May 1 2017. Burlington ON. It’s the First of May and pouring rain, actually cold and pouring rain; and has been all day. It’s a date with significance around the world, it’s International Workers Day and many European cultures celebrate May’s arrival and association with spring. For me it’s a blockbuster month for birding, but today rain; this might be the wettest spring ever.

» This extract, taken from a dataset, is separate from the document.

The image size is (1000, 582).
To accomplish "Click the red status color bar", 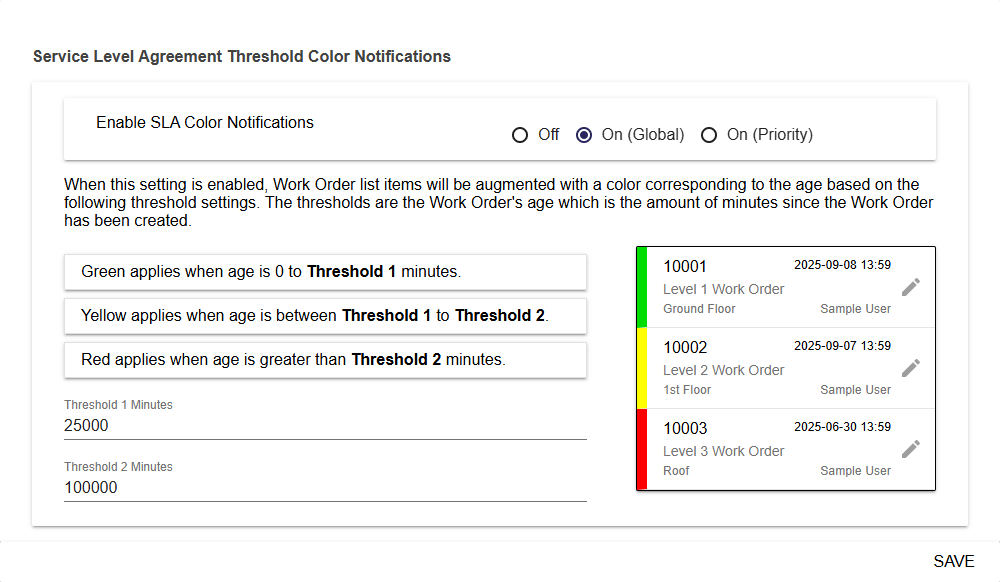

I look out onto our flooded urban back yard where a crouching Cottontail Rabbit, its fur matted and damp, looks balefully at the rising waters. Closer to the house a pair of American Robins have a nest, I’ve been watching the female sitting tight over her clutch of eggs for the past couple of weeks and marveled at avian instinct. The way she and her mate built the nest just like every other robin has for centuries, a skillfully woven if slightly ragged cup with a lining of mud. How the chicks when they hatch will prompt the parents’ dawn to dusk non-stop delivery of food (Academics seem to prefer to call feeding by another name, provisioning; it sorts out the birders from the ornithologists I suppose.) The first chicks have hatched in the last twenty-four hours, I’ve seen the male bring small fragments of food to the nest. Today’s often-torrential rains present another challenge, how to keep the eggs and chicks warm and dry. I don’t imagine for one moment that the female received any instruction from her mother in how to keep the kids dry, yet she knows exactly and instinctively what to do. In the photos below you can see how she has mantled the nest with her outstretched wings.
As I took these photos the male turned up with a couple of morsels, as soon as he delivered it and left she was back. My marveling at all of this innate breeding cycle know-how: nest-building, incubation, feeding and safeguarding (not exclusive to American Robins of course) just underscored how much we don’t know or understand about life. It also made American Robins my Birds of the Day.